AT&T’s reputation, for example, teetered during a total outage of its long-distance phone network in 1990—and recovered within a matter of days, thanks to prior decades of reliable service, quick ownership of the problem, decisive action to fix it, and the decision to give its customers a day of discounted calling as thanks for their understanding. Of course, the company ran the obligatory ads apologizing for the outage. But the dip in its reputation actually began to recover even before the ads appeared.
The real role the company’s top PR counselor had in that crisis was not to oversee the writing of news release and the preparation of ads. Her name was Marilyn Laurie, and she was the highest-ranking woman in the company up to that point. She was in charge of public relations, but in fact, her most important contribution happened months and even years before the crisis, as she worked shoulder to shoulder with the company’s line managers to identify risks—even the “unimaginable” possibility that parts of the phone network would go down.

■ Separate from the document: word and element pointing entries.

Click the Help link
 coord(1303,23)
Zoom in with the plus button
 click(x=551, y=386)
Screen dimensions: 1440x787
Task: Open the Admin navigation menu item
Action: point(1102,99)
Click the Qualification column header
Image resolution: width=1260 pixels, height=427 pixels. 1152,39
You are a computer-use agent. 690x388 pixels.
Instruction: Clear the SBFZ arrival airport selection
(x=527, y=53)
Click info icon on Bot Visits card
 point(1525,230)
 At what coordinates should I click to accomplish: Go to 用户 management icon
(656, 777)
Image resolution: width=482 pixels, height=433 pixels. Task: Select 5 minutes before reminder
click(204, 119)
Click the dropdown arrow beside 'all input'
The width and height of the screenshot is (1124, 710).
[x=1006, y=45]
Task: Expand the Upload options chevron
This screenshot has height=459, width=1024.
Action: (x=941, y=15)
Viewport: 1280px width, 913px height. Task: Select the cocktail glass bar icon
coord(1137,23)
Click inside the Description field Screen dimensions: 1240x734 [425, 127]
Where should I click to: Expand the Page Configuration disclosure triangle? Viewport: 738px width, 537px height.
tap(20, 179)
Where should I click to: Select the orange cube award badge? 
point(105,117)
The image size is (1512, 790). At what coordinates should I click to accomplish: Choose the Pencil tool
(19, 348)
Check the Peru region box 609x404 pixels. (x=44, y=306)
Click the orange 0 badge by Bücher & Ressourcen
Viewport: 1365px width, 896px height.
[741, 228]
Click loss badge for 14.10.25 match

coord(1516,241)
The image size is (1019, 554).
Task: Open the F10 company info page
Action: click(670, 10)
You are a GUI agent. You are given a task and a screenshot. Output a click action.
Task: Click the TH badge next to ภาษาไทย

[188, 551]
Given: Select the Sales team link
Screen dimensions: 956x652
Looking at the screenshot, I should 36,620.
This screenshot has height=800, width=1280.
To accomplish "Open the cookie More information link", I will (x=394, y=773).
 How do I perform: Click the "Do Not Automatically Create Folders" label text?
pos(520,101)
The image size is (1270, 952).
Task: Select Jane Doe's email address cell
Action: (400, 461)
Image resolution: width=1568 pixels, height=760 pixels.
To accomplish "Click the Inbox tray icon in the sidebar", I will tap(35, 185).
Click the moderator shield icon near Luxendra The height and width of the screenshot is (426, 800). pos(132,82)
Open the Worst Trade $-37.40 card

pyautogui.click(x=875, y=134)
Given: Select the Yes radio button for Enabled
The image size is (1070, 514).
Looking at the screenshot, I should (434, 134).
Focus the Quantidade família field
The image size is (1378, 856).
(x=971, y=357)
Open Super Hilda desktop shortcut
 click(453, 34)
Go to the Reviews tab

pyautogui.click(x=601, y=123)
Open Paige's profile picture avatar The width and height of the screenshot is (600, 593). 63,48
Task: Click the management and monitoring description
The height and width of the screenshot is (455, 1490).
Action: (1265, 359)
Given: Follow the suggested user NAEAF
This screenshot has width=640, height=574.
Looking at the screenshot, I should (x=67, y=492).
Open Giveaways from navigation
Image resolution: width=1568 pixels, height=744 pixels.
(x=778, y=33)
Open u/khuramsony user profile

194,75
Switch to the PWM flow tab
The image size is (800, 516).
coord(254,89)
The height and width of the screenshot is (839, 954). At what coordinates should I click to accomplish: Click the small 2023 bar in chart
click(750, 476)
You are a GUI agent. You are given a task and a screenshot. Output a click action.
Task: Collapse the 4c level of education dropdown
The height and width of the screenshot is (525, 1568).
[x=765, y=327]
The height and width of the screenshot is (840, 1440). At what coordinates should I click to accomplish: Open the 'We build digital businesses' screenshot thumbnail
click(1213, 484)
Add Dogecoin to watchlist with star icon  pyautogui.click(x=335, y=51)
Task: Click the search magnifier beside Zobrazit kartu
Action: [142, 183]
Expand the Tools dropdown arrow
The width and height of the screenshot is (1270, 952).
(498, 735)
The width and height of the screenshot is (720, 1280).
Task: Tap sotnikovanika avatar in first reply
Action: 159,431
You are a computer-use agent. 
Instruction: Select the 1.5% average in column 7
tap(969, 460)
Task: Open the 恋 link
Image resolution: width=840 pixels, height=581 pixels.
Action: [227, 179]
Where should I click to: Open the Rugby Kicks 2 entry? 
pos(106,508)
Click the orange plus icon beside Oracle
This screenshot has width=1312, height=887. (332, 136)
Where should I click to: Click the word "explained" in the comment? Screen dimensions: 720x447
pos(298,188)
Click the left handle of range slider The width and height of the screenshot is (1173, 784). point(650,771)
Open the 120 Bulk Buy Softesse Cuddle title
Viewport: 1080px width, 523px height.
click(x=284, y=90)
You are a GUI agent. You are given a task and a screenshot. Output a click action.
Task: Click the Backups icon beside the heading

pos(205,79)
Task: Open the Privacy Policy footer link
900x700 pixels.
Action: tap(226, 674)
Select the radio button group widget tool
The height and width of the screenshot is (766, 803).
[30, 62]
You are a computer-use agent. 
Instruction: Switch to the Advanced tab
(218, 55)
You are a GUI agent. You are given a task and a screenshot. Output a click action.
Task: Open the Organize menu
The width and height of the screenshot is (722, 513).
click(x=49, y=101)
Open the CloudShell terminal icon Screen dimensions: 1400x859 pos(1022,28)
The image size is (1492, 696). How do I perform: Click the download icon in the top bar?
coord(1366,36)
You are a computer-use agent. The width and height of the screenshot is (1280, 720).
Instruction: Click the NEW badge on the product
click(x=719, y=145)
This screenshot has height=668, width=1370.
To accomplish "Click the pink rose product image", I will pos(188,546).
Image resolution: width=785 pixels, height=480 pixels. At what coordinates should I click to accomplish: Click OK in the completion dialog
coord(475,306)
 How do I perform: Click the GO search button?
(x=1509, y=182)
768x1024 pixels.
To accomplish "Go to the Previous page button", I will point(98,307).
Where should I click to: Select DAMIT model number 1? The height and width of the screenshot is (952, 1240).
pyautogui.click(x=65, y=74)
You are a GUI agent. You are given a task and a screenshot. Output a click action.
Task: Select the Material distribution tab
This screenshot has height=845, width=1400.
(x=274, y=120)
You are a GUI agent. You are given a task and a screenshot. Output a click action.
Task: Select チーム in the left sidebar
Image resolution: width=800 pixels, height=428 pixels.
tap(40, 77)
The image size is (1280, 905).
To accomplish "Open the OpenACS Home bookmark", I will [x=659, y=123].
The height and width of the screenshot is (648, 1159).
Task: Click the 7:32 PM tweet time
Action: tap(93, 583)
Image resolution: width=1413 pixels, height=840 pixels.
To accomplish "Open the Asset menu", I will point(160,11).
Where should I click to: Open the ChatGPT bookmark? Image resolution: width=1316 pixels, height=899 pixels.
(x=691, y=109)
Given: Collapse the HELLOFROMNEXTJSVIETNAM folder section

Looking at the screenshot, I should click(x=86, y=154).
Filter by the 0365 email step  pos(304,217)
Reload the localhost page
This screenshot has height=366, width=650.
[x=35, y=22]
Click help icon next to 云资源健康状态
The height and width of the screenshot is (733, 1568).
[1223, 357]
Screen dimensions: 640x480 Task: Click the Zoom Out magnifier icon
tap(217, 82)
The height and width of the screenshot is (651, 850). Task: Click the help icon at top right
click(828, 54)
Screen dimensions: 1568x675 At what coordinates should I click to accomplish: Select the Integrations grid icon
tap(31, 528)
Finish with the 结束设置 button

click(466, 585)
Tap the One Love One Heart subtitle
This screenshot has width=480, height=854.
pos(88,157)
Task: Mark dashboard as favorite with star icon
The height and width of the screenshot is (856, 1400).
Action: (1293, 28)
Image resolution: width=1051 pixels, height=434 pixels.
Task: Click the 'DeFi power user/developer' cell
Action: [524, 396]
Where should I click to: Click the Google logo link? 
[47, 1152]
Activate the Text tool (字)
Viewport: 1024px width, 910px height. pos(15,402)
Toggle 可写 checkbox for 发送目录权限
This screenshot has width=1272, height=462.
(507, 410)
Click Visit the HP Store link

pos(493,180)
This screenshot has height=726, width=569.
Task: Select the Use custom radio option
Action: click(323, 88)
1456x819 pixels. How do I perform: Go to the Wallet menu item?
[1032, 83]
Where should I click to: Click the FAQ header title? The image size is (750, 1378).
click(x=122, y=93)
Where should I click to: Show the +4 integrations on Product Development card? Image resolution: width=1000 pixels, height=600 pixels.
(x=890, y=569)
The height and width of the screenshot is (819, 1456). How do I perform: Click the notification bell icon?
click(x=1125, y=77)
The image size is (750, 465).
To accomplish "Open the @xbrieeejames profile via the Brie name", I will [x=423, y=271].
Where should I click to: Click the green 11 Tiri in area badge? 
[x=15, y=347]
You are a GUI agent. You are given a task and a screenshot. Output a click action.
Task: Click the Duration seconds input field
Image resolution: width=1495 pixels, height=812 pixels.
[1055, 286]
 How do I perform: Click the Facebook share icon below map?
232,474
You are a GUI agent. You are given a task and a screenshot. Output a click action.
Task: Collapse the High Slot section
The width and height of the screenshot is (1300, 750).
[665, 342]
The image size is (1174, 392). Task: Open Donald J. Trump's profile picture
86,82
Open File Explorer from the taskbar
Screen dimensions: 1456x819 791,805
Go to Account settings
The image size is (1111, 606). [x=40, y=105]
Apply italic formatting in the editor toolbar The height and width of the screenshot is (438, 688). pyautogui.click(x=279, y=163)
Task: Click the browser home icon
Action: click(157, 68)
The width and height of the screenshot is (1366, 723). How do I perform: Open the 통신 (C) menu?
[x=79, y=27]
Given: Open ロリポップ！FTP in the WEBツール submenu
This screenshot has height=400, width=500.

During the recovery, she continued to counsel them on minute-by-minute decisions that had to be addressed, such as whether or not to instruct customers on how to make calls on competitors’ networks. (The obvious answer, at least to her, was “Hell yes.”) And when all the dust had settled, when few of her colleagues were particularly interested in reliving those harrowing hours, she forced a full-scale review of learning and lessons that could be integrated into the company’s risk management processes.
Reputational risk can’t be isolated like legal risk; it is closely linked to what the business is about, and multiple managers “own” it. Reputational risk is more than a communications issue—it’s a key consideration in every business decision.